Pick out each line in the items below that contains the string "axis", with case counting, and copy those lines.

>> BEGIN

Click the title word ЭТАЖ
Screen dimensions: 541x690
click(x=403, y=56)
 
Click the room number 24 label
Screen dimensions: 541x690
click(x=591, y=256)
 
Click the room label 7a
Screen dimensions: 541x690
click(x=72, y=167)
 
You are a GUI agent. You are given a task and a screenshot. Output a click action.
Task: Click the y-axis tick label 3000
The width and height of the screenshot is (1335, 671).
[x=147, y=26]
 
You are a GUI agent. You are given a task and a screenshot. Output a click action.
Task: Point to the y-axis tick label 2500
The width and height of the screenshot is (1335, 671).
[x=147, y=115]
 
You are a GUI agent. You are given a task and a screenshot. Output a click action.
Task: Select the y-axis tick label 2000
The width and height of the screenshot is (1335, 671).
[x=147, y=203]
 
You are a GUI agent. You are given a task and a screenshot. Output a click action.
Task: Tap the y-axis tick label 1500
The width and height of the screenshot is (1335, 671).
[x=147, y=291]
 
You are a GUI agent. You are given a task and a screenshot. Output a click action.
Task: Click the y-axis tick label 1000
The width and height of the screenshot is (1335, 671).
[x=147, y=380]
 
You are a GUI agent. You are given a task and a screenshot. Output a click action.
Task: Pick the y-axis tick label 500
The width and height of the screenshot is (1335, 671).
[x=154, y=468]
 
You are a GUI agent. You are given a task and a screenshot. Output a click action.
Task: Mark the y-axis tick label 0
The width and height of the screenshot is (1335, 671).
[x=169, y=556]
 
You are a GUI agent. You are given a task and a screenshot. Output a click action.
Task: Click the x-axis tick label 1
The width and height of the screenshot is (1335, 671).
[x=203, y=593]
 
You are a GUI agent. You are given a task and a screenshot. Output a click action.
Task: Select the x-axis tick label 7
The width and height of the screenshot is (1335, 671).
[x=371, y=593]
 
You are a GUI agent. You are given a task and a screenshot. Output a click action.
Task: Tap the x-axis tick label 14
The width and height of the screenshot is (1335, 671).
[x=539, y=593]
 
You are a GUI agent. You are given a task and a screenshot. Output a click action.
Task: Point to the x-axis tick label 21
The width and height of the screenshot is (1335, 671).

>> END

**Exercise result**
Task: Click the y-axis tick label 3000
Task: Point to the y-axis tick label 2500
Task: Select the y-axis tick label 2000
Task: Tap the y-axis tick label 1500
Task: Click the y-axis tick label 1000
Task: Pick the y-axis tick label 500
Task: Mark the y-axis tick label 0
Task: Click the x-axis tick label 1
Task: Select the x-axis tick label 7
Task: Tap the x-axis tick label 14
Task: Point to the x-axis tick label 21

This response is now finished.